── Record excerpts

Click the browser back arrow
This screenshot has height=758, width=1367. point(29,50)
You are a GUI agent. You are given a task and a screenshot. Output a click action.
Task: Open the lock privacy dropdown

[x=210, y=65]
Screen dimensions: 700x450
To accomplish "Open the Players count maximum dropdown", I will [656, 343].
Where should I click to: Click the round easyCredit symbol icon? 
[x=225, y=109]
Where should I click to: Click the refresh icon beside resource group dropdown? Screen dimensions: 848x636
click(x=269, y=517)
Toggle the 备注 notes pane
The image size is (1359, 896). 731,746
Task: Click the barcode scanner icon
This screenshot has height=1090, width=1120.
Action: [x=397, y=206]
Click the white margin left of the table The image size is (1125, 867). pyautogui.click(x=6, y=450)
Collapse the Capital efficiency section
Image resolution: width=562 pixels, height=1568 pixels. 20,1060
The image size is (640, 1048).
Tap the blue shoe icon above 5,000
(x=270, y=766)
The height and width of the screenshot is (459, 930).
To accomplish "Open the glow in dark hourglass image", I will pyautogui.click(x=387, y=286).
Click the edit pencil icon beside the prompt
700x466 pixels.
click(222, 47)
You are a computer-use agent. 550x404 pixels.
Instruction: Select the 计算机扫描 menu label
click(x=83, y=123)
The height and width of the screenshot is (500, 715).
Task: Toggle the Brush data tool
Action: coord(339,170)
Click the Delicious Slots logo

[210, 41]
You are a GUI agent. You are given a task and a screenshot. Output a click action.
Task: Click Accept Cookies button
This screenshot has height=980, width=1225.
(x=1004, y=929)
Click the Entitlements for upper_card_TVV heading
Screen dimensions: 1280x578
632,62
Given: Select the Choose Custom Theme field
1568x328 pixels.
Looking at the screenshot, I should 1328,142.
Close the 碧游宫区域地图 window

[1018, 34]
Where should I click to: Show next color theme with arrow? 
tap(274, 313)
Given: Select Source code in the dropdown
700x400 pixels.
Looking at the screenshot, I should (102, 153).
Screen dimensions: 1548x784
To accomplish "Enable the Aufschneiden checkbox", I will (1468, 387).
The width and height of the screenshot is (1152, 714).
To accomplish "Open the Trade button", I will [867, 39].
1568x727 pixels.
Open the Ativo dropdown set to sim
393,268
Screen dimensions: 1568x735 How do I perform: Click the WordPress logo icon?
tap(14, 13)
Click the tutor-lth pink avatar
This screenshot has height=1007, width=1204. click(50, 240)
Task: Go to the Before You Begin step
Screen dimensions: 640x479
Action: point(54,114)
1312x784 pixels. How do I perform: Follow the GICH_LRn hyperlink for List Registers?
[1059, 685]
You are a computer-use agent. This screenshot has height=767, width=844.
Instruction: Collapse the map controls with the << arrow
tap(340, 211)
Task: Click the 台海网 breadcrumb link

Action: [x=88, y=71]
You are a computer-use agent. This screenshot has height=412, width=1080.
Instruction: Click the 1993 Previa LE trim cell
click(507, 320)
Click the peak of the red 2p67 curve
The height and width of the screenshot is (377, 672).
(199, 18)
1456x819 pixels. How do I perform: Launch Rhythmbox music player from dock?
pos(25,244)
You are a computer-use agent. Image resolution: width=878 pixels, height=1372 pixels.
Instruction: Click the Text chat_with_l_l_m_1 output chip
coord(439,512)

────

▶ **Task description**
Take the entries and print them exactly. Keep every line.

▶ **Result for this task**
Click the browser back arrow
This screenshot has height=758, width=1367. point(29,50)
You are a GUI agent. You are given a task and a screenshot. Output a click action.
Task: Open the lock privacy dropdown

[x=210, y=65]
Screen dimensions: 700x450
To accomplish "Open the Players count maximum dropdown", I will [656, 343].
Where should I click to: Click the round easyCredit symbol icon? 
[x=225, y=109]
Where should I click to: Click the refresh icon beside resource group dropdown? Screen dimensions: 848x636
click(x=269, y=517)
Toggle the 备注 notes pane
The image size is (1359, 896). 731,746
Task: Click the barcode scanner icon
This screenshot has height=1090, width=1120.
Action: [x=397, y=206]
Click the white margin left of the table The image size is (1125, 867). pyautogui.click(x=6, y=450)
Collapse the Capital efficiency section
Image resolution: width=562 pixels, height=1568 pixels. 20,1060
The image size is (640, 1048).
Tap the blue shoe icon above 5,000
(x=270, y=766)
The height and width of the screenshot is (459, 930).
To accomplish "Open the glow in dark hourglass image", I will pyautogui.click(x=387, y=286).
Click the edit pencil icon beside the prompt
700x466 pixels.
click(222, 47)
You are a computer-use agent. 550x404 pixels.
Instruction: Select the 计算机扫描 menu label
click(x=83, y=123)
The height and width of the screenshot is (500, 715).
Task: Toggle the Brush data tool
Action: coord(339,170)
Click the Delicious Slots logo

[210, 41]
You are a GUI agent. You are given a task and a screenshot. Output a click action.
Task: Click Accept Cookies button
This screenshot has height=980, width=1225.
(x=1004, y=929)
Click the Entitlements for upper_card_TVV heading
Screen dimensions: 1280x578
632,62
Given: Select the Choose Custom Theme field
1568x328 pixels.
Looking at the screenshot, I should 1328,142.
Close the 碧游宫区域地图 window

[1018, 34]
Where should I click to: Show next color theme with arrow? 
tap(274, 313)
Given: Select Source code in the dropdown
700x400 pixels.
Looking at the screenshot, I should (102, 153).
Screen dimensions: 1548x784
To accomplish "Enable the Aufschneiden checkbox", I will (1468, 387).
The width and height of the screenshot is (1152, 714).
To accomplish "Open the Trade button", I will [867, 39].
1568x727 pixels.
Open the Ativo dropdown set to sim
393,268
Screen dimensions: 1568x735 How do I perform: Click the WordPress logo icon?
tap(14, 13)
Click the tutor-lth pink avatar
This screenshot has height=1007, width=1204. click(50, 240)
Task: Go to the Before You Begin step
Screen dimensions: 640x479
Action: point(54,114)
1312x784 pixels. How do I perform: Follow the GICH_LRn hyperlink for List Registers?
[1059, 685]
You are a computer-use agent. This screenshot has height=767, width=844.
Instruction: Collapse the map controls with the << arrow
tap(340, 211)
Task: Click the 台海网 breadcrumb link

Action: [x=88, y=71]
You are a computer-use agent. This screenshot has height=412, width=1080.
Instruction: Click the 1993 Previa LE trim cell
click(507, 320)
Click the peak of the red 2p67 curve
The height and width of the screenshot is (377, 672).
(199, 18)
1456x819 pixels. How do I perform: Launch Rhythmbox music player from dock?
pos(25,244)
You are a computer-use agent. Image resolution: width=878 pixels, height=1372 pixels.
Instruction: Click the Text chat_with_l_l_m_1 output chip
coord(439,512)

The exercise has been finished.